Tomographic characterization of quantum non-demolition measurements in superconducting circuits

Speaker: Luciano Pereira
Affiliation: IFF-CSIC
Date: Tuesday, 5 March 2024 at 12:00
Location: Seminar Room, Serrano 121 (CFMAC)

Quantum non-demolition measurements (QND) allow repeated evaluation of an observable without destroying the quantum system. Efficient characterization of these measurements is an essential part of certifying, improving, and scaling up quantum processors. In this thesis, we address the challenge of simulating and characterizing QND measurements through quantum tomography. First, we introduce a self-consistent tomography scheme to perform a complete physical characterization of an arbitrary QND detector, including the reconstruction of the measurement processes and the extraction of relevant quantifiers such as readout fidelity, QNDness, and destructiveness. This framework is a diagnostic tool for the dynamics of QND detectors, allowing us to identify errors, and to improve their calibration and design. We illustrate this on a realistic Jaynes-Cummings simulation of dispersive superconducting qubit readout. We characterize non-dispersive errors, quantify the backaction introduced by the readout cavity, and calibrate the optimal measurement point.
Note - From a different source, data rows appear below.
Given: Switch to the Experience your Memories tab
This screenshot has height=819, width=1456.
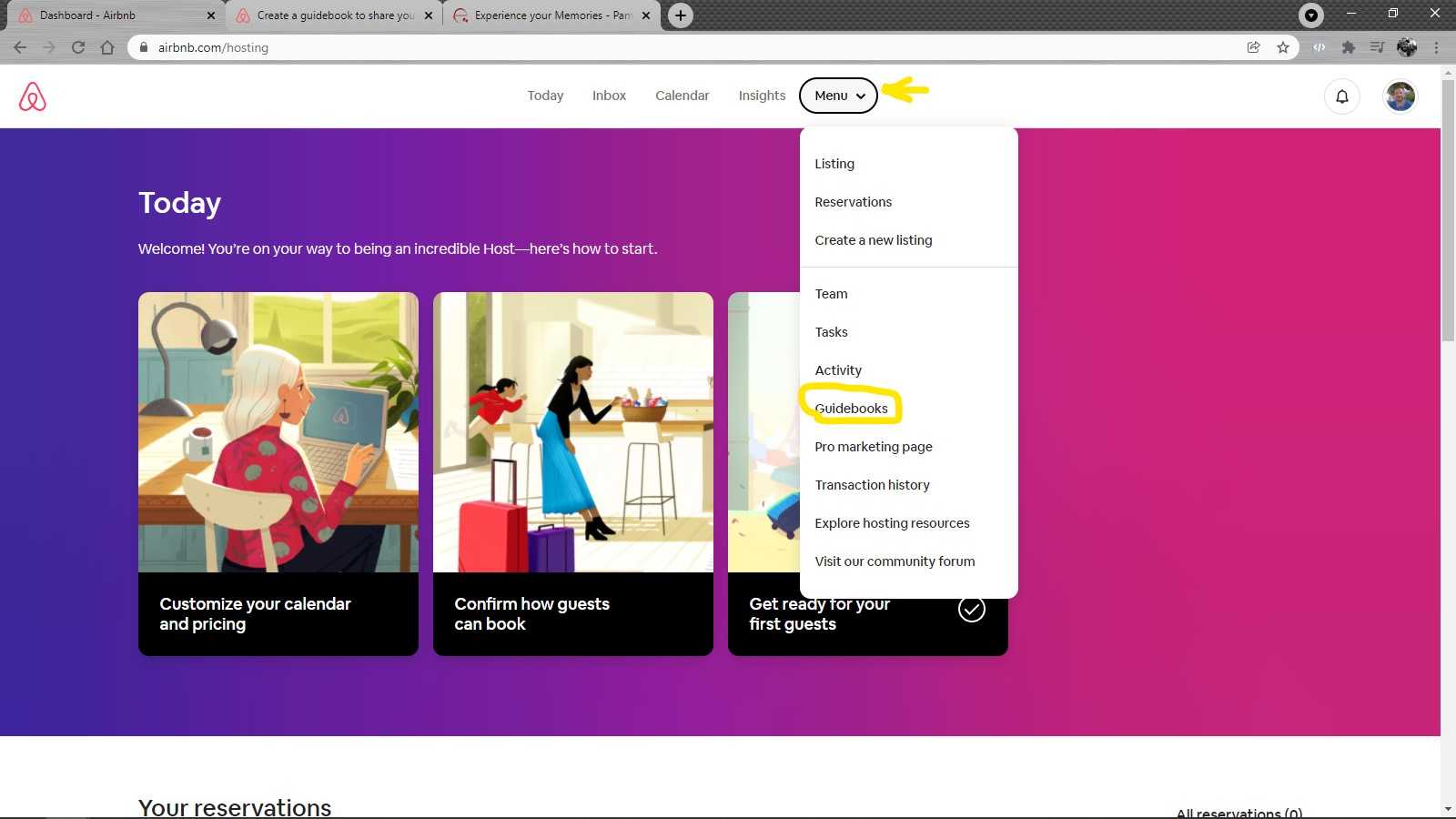Looking at the screenshot, I should pos(546,15).
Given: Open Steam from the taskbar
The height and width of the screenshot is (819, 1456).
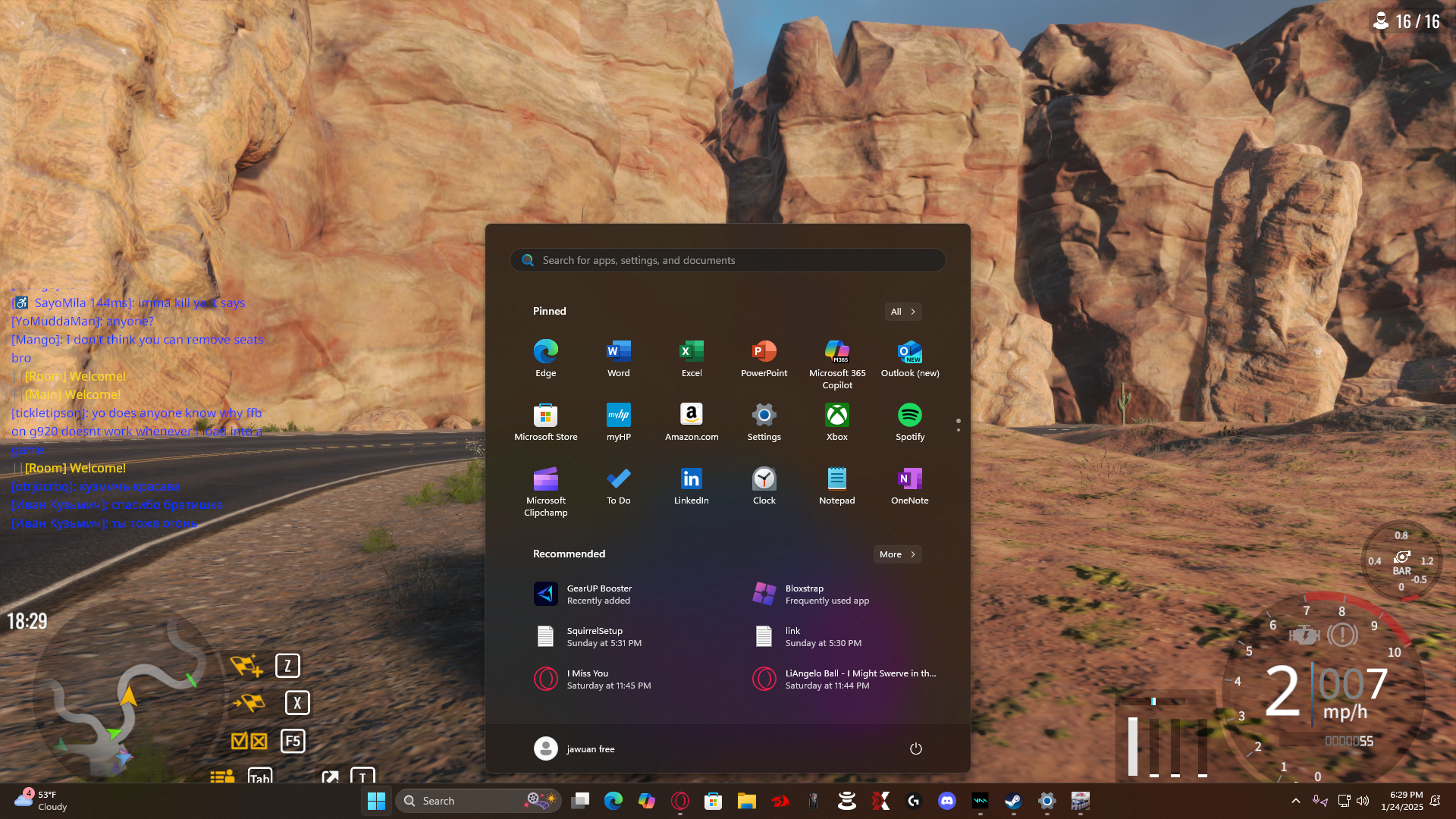Looking at the screenshot, I should coord(1013,801).
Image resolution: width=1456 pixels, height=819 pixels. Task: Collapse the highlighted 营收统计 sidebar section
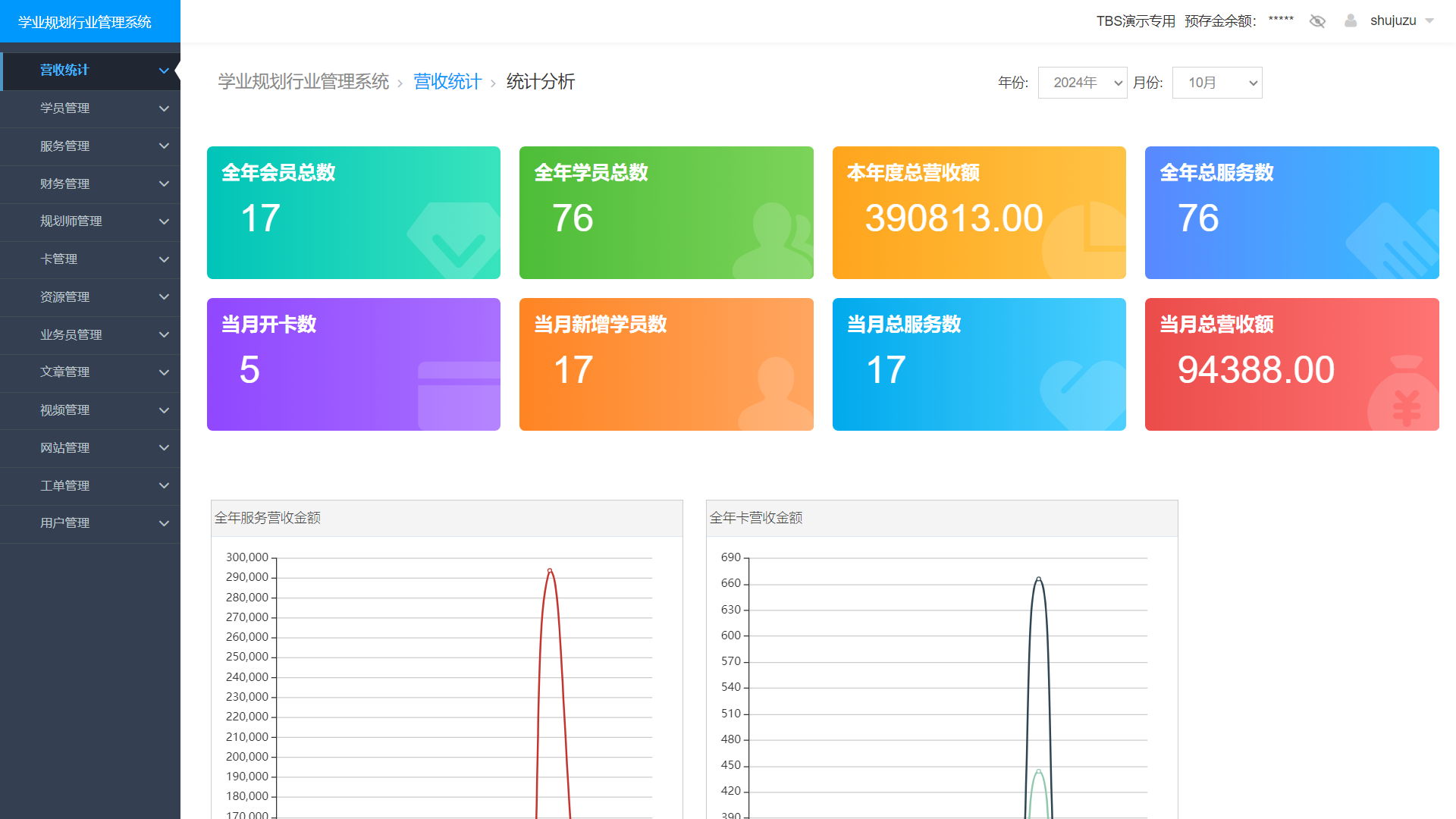[x=90, y=70]
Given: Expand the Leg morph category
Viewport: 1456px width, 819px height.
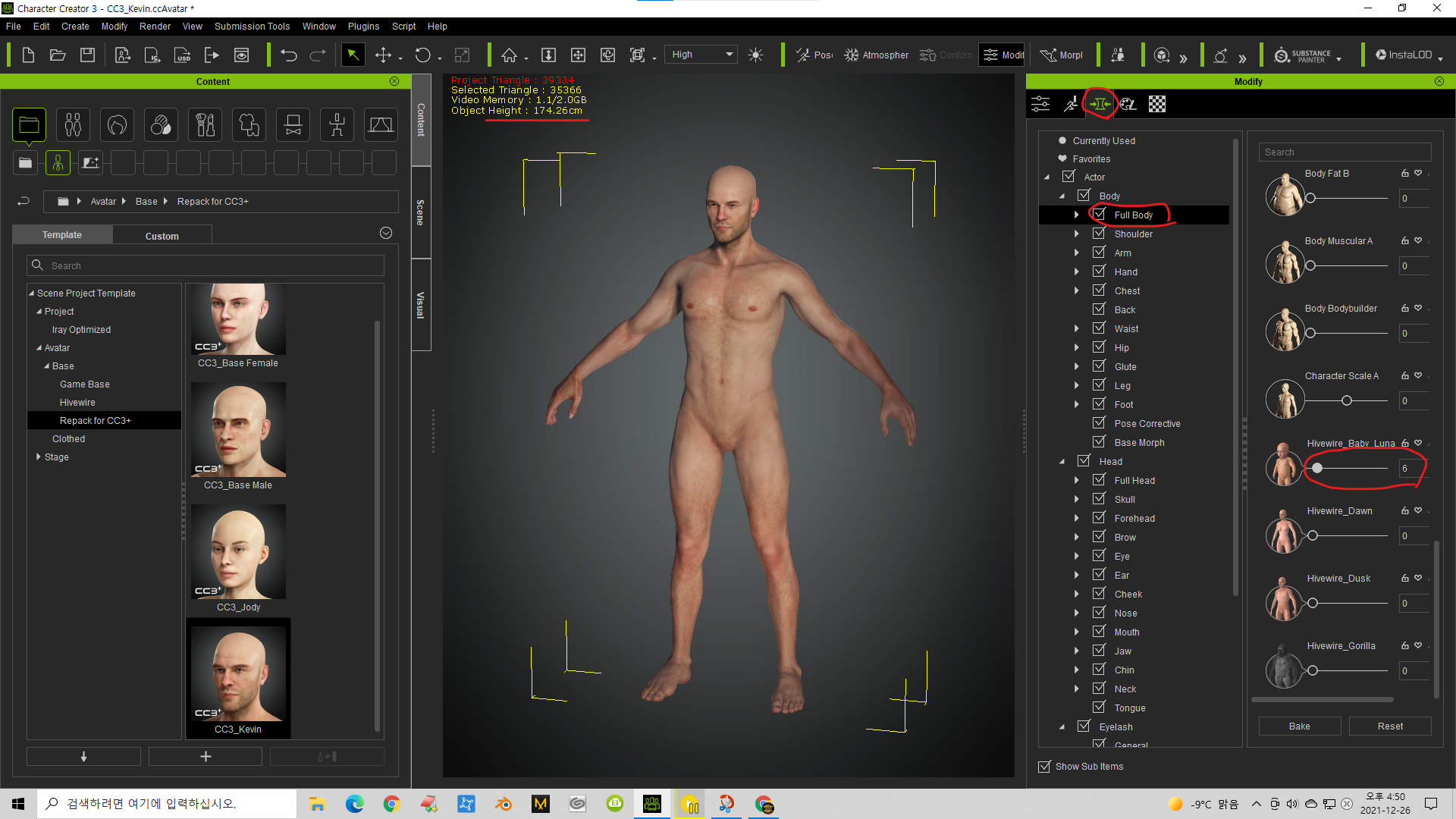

Then, we show that this procedure can be efficiently parallelized when addressing single- and two-qubit readout on a multi-qubit quantum processor. We provide an experimental demonstration of the tomographic protocol on a 7-qubit IBM-Q device, characterizing the quality of conventional qubit readout and generalized measurements such as parity or measurement-reset-feedback schemes. We also show how to quantify measurement crosstalk and use it to certify the quality of simultaneous readout on multiple qubits. Our method is an efficient alternative for characterizing and understanding QND measurements in current quantum devices from theoretical and experimental points of view.